Han pasado poco más de cuatro años desde que la Empresa de Ferrocarriles del Ecuador (junto a otras empresas "improductivas") inició el proceso de liquidación mediante Decretos Ejecutivos, lo que motivó que inicie esta campaña.
Han sido años de propuesta y búsqueda constante de opciones; golpear puertas y transitar vericuetos para lograr audiencias en la Asamblea Nacional, el Ministerio de Turismo, el Ministerio de Obras Públicas, etc.; buscar reuniones con la Presidencia de la República, y el Ministerio de Cultura y Patrimonio entre otros, que nunca se concretaron...
He visto llegar y marcharse a Ministros, Asambleístas, funcionarios públicos de variados rangos, candidatos y Gobernantes; algunos con la mirada triste al saber que no estaba en sus manos, otros con evasivas, con burlas por la "locura de querer resucitar un sistema obsoleto porque ahora es mejor viajar por carretera", incluso con la pregunta malediciente de "Y qué porcentaje ganaría (mi grupo político) con eso?" mientras caricaturezcamente, casi pude ver signos monetarios en sus ojos; otros más, intentando "apadrinar el proyecto" bajo cualquier bandera política y al no permitirlo, obstaculizaron burdamente esta posibilidad; hay quienes todavía buscan presencias y figuraciones personales asumiendo "paternidad" de este empeño de volver a recorrer y unir el Ecuador con un tren multipropósito (hasta el término se convirtió en tendencia en boca de alguien que lo usó como slogan de campaña y después; palabras vacías y absoluto desinterés).
También, desde hace unos meses, un parón en seco, porque "no tenemos tiempo para pensar en eso, el país tiene otras prioridades" como única respuesta de algún funcionario a un requerimiento de reunión con el Ministerio a cargo.
Este tiempo de, no quisiera decir, pero cabe; "lucha" casi en solitario, ha tenido altos y bajos, a veces, la intención de abandonarlo; la rabia, la dolorosa impotencia de ver nuestras (del país, de los ciudadanos) locomotoras tan descuidadas que están graffiteadas, vandalizadas en un espacio cerrado, casi fantasmal, convirtiéndose vertiginosamente en chatarra que acabarían siendo irrecuperables, con vías cada vez más inexistentes por corrosión o vandalismo a medida que pasa el tiempo.

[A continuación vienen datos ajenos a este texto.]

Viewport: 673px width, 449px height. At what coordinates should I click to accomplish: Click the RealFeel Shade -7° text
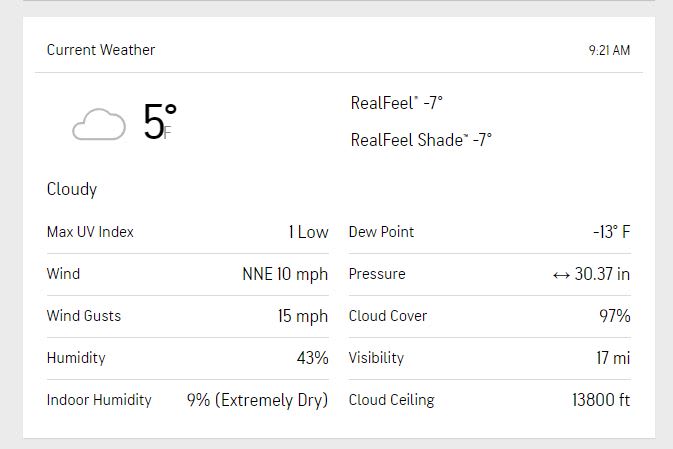(x=421, y=140)
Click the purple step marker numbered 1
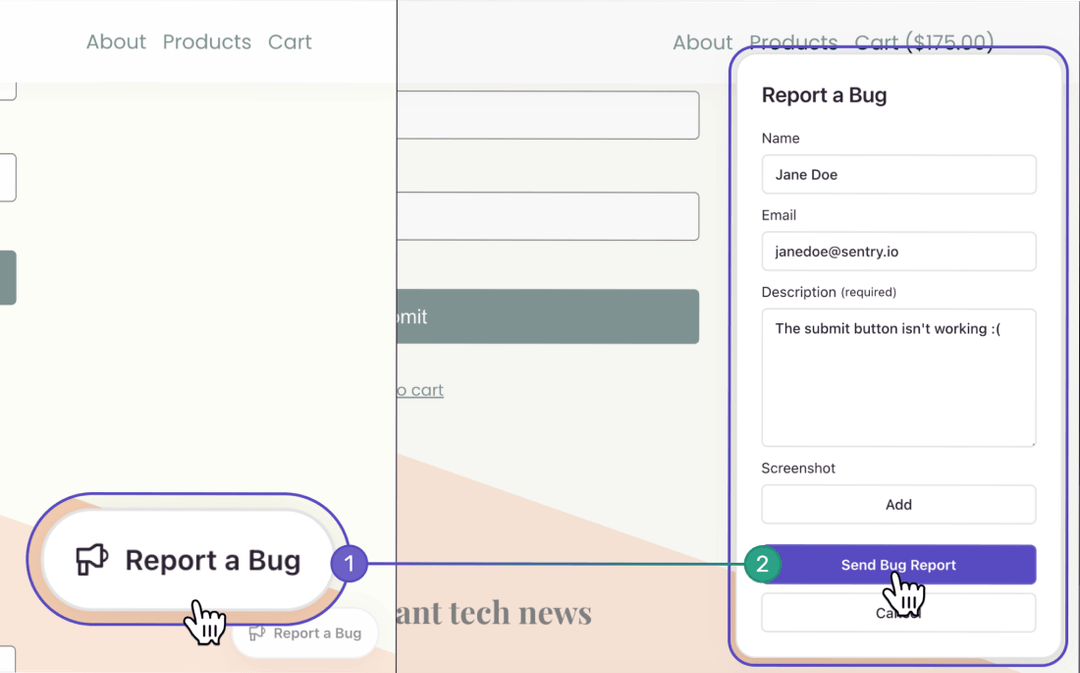The width and height of the screenshot is (1080, 673). [x=349, y=563]
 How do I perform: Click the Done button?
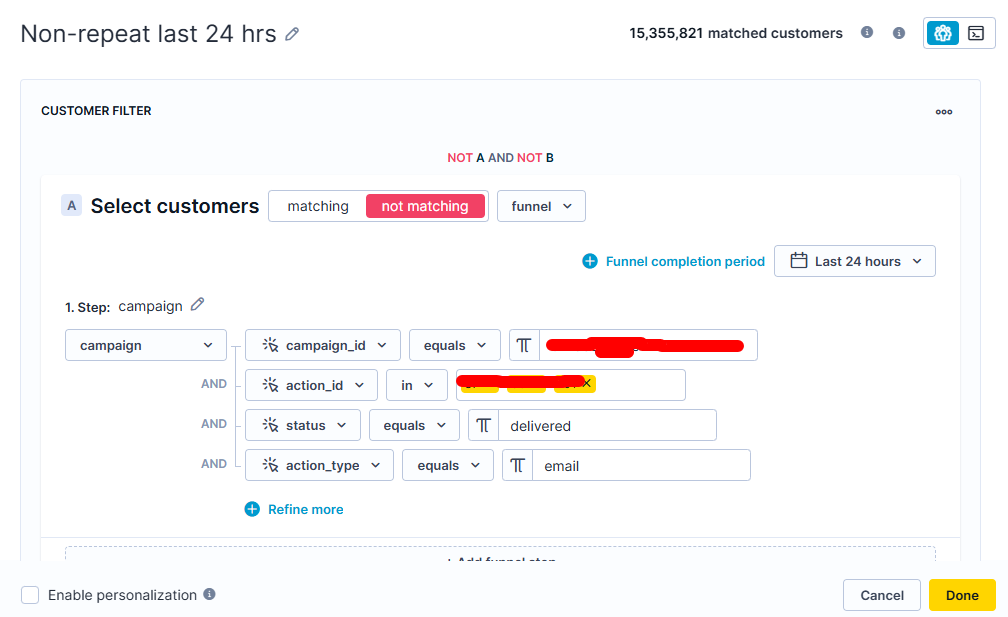pos(962,595)
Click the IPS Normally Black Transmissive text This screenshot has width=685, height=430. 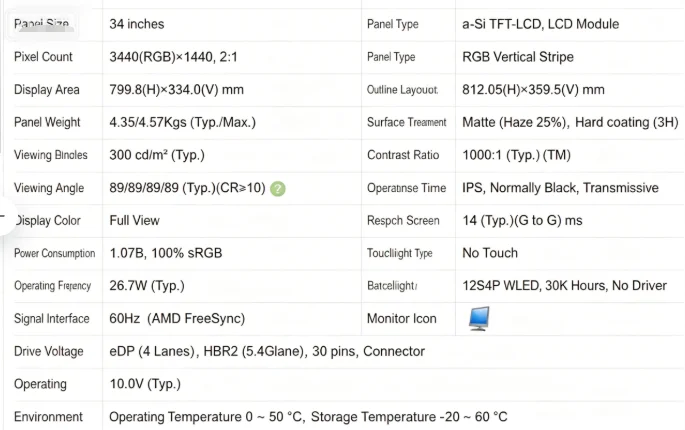point(560,188)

A veces me pregunto si estos cuatro años no fueron tiempo perdido; si realmente es mejor la contaminación subsidiada en manos de los grandes operadores de transporte, el abandono y desarraigo de los poblados moribundos a lo largo de la otrora ruidosa y bullente de desarrollo vía férrea, el alto costo de transporte de productos por carretera en fletes individuales que se vuelve prohibitivo para los agricultores de parcelas pequeñas y que ha sacado de nuestro mercado productos ahora casi míticos (chamburo, membrillo, badea, chirimoya, fruta de pan, lima, etc.)
Este es casi un mensaje náufrago, un desesperado intento de salvaguardar lo que nos queda del Patrimonio ferroviario, creo que todavía podemos resucitar (con un proyecto claro de desarrollo real, social y económicamente sustentable) la economía de los poblados en el entorno de la vía férrea, que el silbato del tren puede volver a sonar y recorrer el país transportando pasajeros, carga y turismo, uniendo la Sierra con la Costa; pero necesitamos la fortaleza y decisión que allane el camino para que, mediante una alianza público-privada, llegue la inversión necesaria para ponerlo en marcha; ojalá sin los errores, prepotencia y burocracia que causaron su declive inicial y su situación actual.